SOURCE TEXT>
###

The king himself would often open a window, so that his courtiers would not be overcome by his bodily stench, perhaps somewhat exacerbated around this time by his rear end swelling.

As Patrick Süskind writes in the marvellous first chapter of Perfume:

In the period of which we speak, there reigned in the cities a stench barely conceivable to us modern men and women. The streets stank of manure, the courtyards of urine, the stairwells stank of moldering wood and rat droppings, the kitchens of spoiled cabbage and mutton fat; the unaired parlors stank of stale dust, the bedrooms of greasy sheets, damp featherbeds, and the pungently sweet aroma of chamber pots. The stench of sulfur rose from the chimneys, the stench of caustic lyes from the tanneries, and from the slaughterhouses came the stench of congealed blood. People stank of sweat and unwashed clothes; from their mouths came the stench of rotting teeth, from their bellies that of onions, and from their bodies, if they were no longer very young, came the stench of rancid cheese and sour milk and tumorous disease. The rivers stank, the marketplaces stank, the churches stank, it stank beneath the bridges and in the palaces. The peasant stank as did the priest, the apprentice as did his master’s wife, the whole of the aristocracy stank, even the king himself stank, stank like a rank lion, and the queen like an old goat, summer and winter.

 But back to the king’s bum…

While definitely not a believer in baths, the king did like a regular enema. Records state he had some 2000 enemas, none of which reduced the swelling and pain of his anal fistula.

In desperation the king and his royal doctors sent for the hero of our story, barber-surgeon Charles-François Felix.

Barber-surgeons were barbers by profession who also performed blood-letting, teeth extraction, and other minor operations.

Physicians rarely cut into a living human body. This job was left to barber-surgeons. One can only imagine the stress and panic of Monsieur Felix when presented with the royal derriere and a royal decree to cut open the king.

He wisely asked for six months to prepare the operation. Under royal patronage he procured about 75 men from the prisons and countryside; most of them, at least at that point in time, in relatively good health. He then went to work, cutting and slicing, on three or four guinea pigs per week, of course with no anaesthesia and no antibiotics. Many didn’t survive. With each bloody operation he developed and refined his two surgical instruments for his royal rendezvous with fate.

The ‘royally curved’ scalpel, which looks like a delicate hand-held scythe (faucille) and the retractor, which defies description, can be viewed today by curious visitors at the Palace of Versailles.

 

 

On November 18, 1686, at 7 o'clock in the morning,  Monsieur Felix operated on the king. Present were Madame de Maintenon, (Louis’ mistress whom he later married), his son the Dauphin, his confessor, his physicians, and his Minister of State. And, of course, one rather stressed barber-surgeon, who was undoubtedly familiar with the work of Moliére, whose character Beralde in Le Malade Imaginaire observed:

Medicine is only for those who are fit enough to survive the treatment as well as the illness.

###

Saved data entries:
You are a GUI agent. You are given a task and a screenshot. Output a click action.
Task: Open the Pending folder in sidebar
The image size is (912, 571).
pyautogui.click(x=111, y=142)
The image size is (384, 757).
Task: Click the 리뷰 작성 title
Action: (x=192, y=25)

###

REQUIREMENT A> Return the royal surgery passage verbatim, starting at "In desperation the" and ending at "other minor operations.".
REQUIREMENT B>
Using the royal surgery passage, answer each of the following on its own line.
(i) How many enemas is the king said to have had?
(ii) About how many men did Felix procure from the prisons and countryside?
(iii) At what time of day did Felix operate on the king on November 18, 1686?

EXERCISE RESPONSE A>
In desperation the king and his royal doctors sent for the hero of our story, barber-surgeon Charles-François Felix.

Barber-surgeons were barbers by profession who also performed blood-letting, teeth extraction, and other minor operations.

EXERCISE RESPONSE B>
(i) Some 2000
(ii) About 75
(iii) 7 o'clock in the morning